Figure 7. Electrostatic surface analysis of the N-domain of cTnC.

Depicts the N-domain of cTnC in the Ca²⁺-free state (figures a through c) and Ca²⁺-saturated states (figures d through f). The cTnC N-domain helices A through D are colored as red, green, cyan and blue respectively. (a) Transparent rendering of the electrostatic surface is shown with the protein in cartoon. (b) In the Ca²⁺-free state the loss of regulatory Ca²⁺ caused the rearrangement of helices B and C. These helices are no longer orthogonal to each other but nearly parallel. This resulted in a breach in the hydrophobic pocket that surrounded the cTnI-Rr (pointed out by the arrow). (c) The cTnC N-domain hydrophobic pocket when viewed from below the cTnC N-domain. This view shows the hydrophobic environment in which the cTnI-Rr is located.
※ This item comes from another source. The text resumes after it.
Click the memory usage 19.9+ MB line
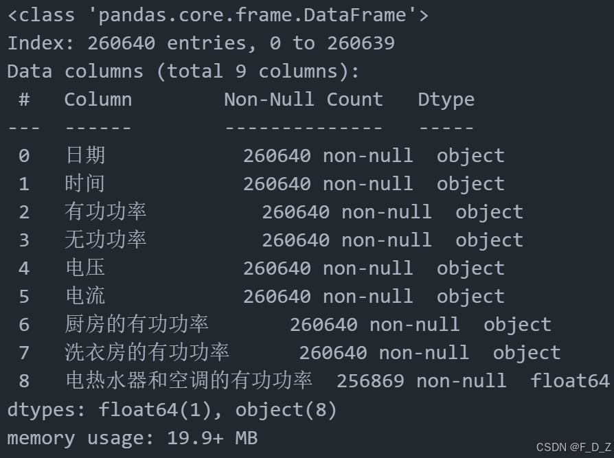 point(133,438)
The arrows points to the gap in the hydrophobic pocket. (d) Transparent rendering of the electrostatic surface with the protein rendered as cartoon. (e) In the Ca²⁺-saturated state there is no breach in the hydrophobic pocket within which the cTnI-Rr is held. (f) The cTnC N-domain hydrophobic pocket in the Ca²⁺-saturated state when view from below.